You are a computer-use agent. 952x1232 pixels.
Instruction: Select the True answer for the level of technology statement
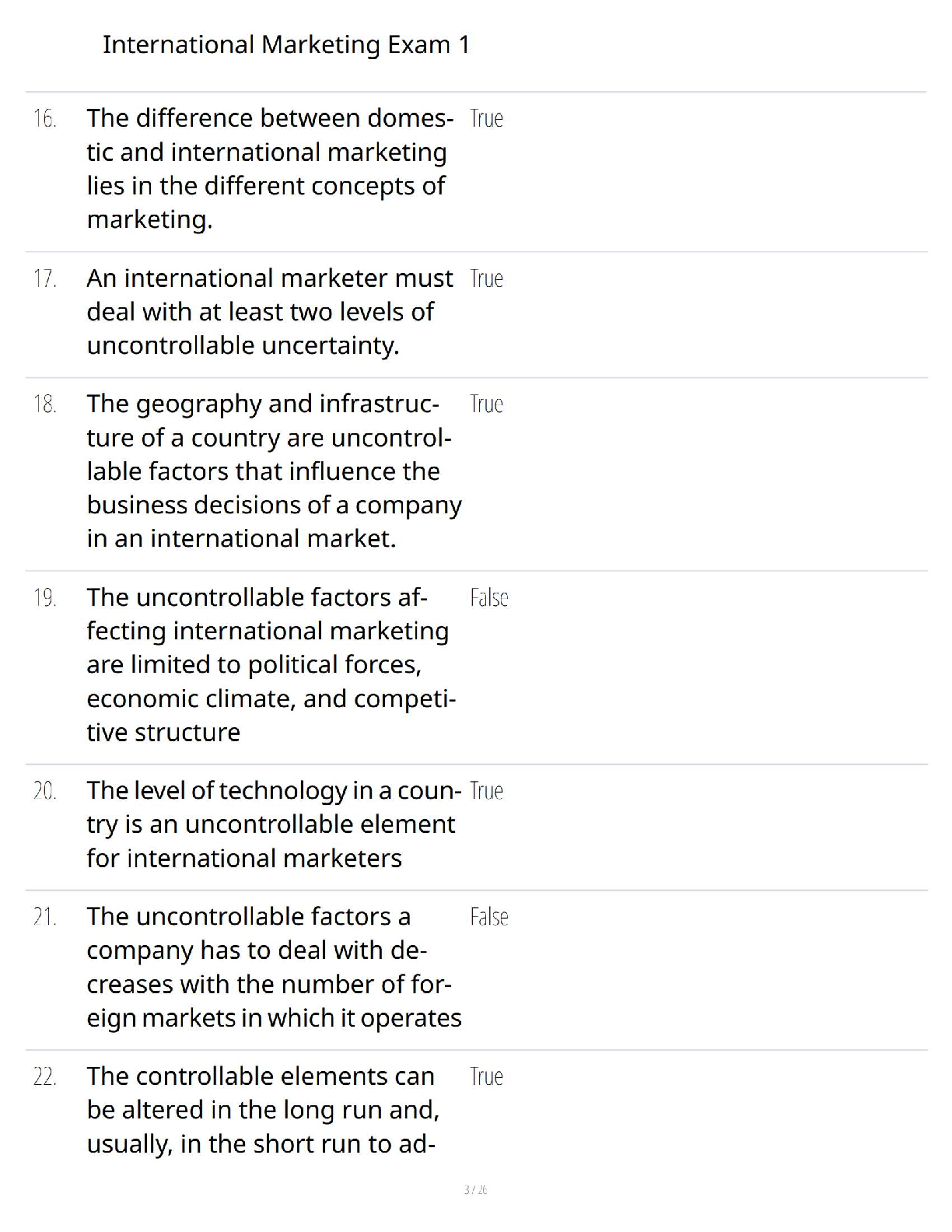pyautogui.click(x=487, y=791)
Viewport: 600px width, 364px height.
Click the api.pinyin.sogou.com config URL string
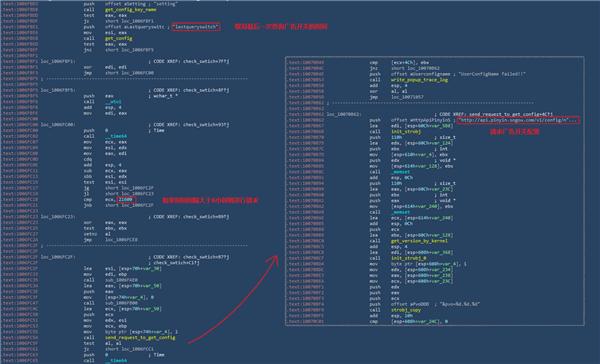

########

# What to do:
Could the data above be copied out exactly, with no pictures kept?

# Result of this exercise:
You are a computer-use agent. 952x1232 pixels.
Instruction: Select the True answer for the level of technology statement
pyautogui.click(x=487, y=791)
Viewport: 600px width, 364px height.
Click the api.pinyin.sogou.com config URL string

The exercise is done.